Flex insurance is a hospital-controlled health insurance program not subject to bargaining. Six years ago, the hospital lured nurses in with low rates and then part-time nurses saw their premiums double to quadruple in just one year.

Benefit time provides eight fewer days off per year than the traditional time-off system. It also takes away nurses’ choice on when and how to use different types of time off and forces them to use days they may not have otherwise used when taking time off under the Family and Medical Leave Act.

Wages

The hospital is offering only a 1% across-the-board increase over three years for all nurses and 0.5% to nurses at the top of the salary scale.

Partners made profits of more than $600 million in FY2014. From 2010 to 2014, Partners made more than $1.9 billion in profits, including nearly $100 million stashed in off-shore tax havens such as the Cayman Islands. BWH itself made $152 million in profits in 2014

A non-profit like Partners should be investing this fortune in health care for the communities it serves and in the employees who provide that care. Instead, Partners uses its enormous profits to enrich its top executives. The five highest paid Partners executives got a nearly $1.3 million combined pay hike from 2013 to 2014, equaling a 23 percent increase in salaries.
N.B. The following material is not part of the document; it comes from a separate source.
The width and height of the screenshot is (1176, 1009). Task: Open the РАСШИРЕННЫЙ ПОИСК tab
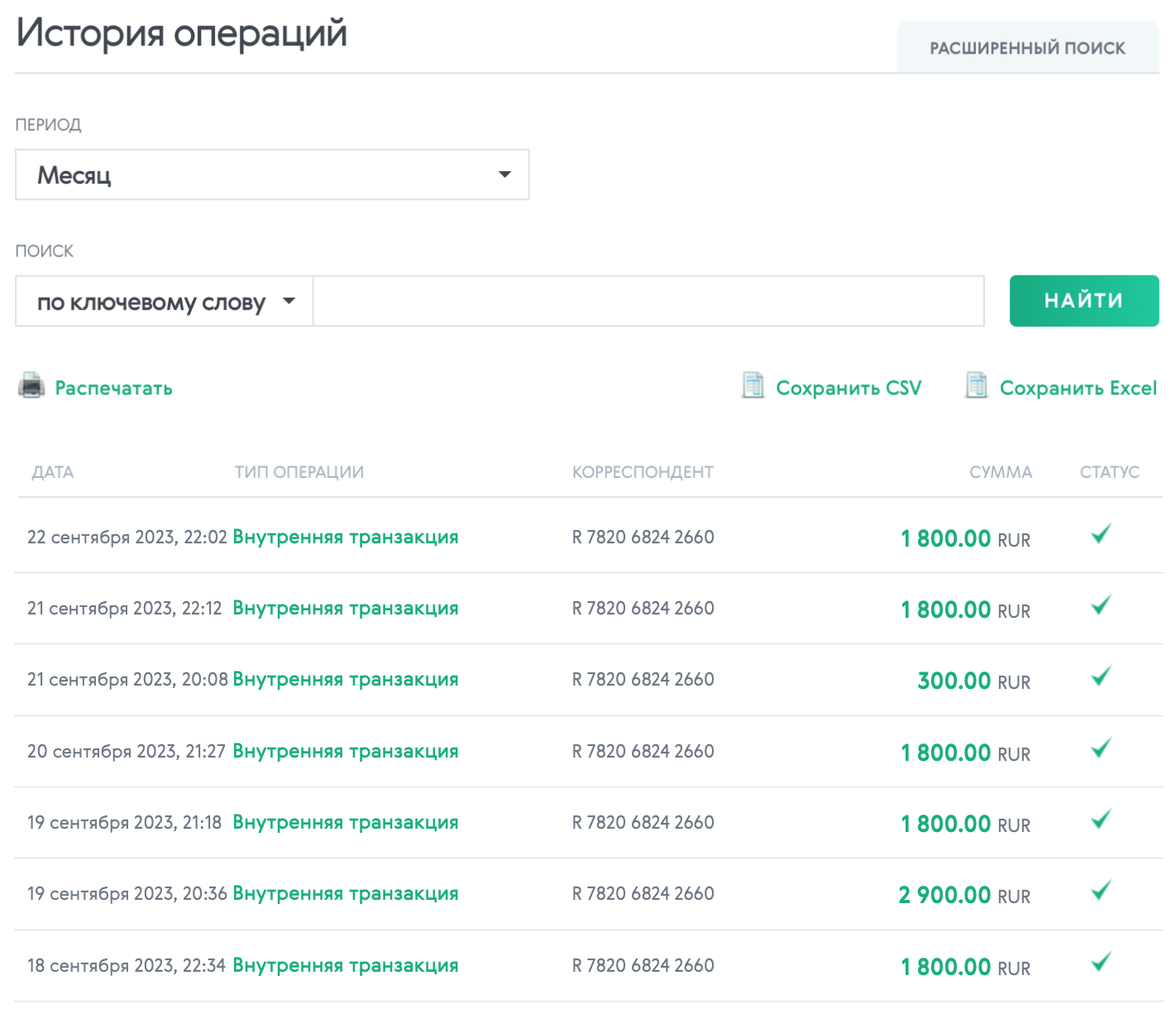click(1028, 48)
“Brigham nurses provide life-saving care every day and deserve a fair wage increase,” Powers said. “It is irresponsible that a hospital reaping enormous profits refuses to offer a fair wage increase to nurses while trying to create a two-tiered, union-busting benefit system.”

Nurses have been negotiating since September 2015 to reach an agreement to replace the contract that was scheduled to expire Sept. 30, 2015. They have participated in 19 bargaining sessions to date. The last session was June 1. There are no other negotiating dates scheduled.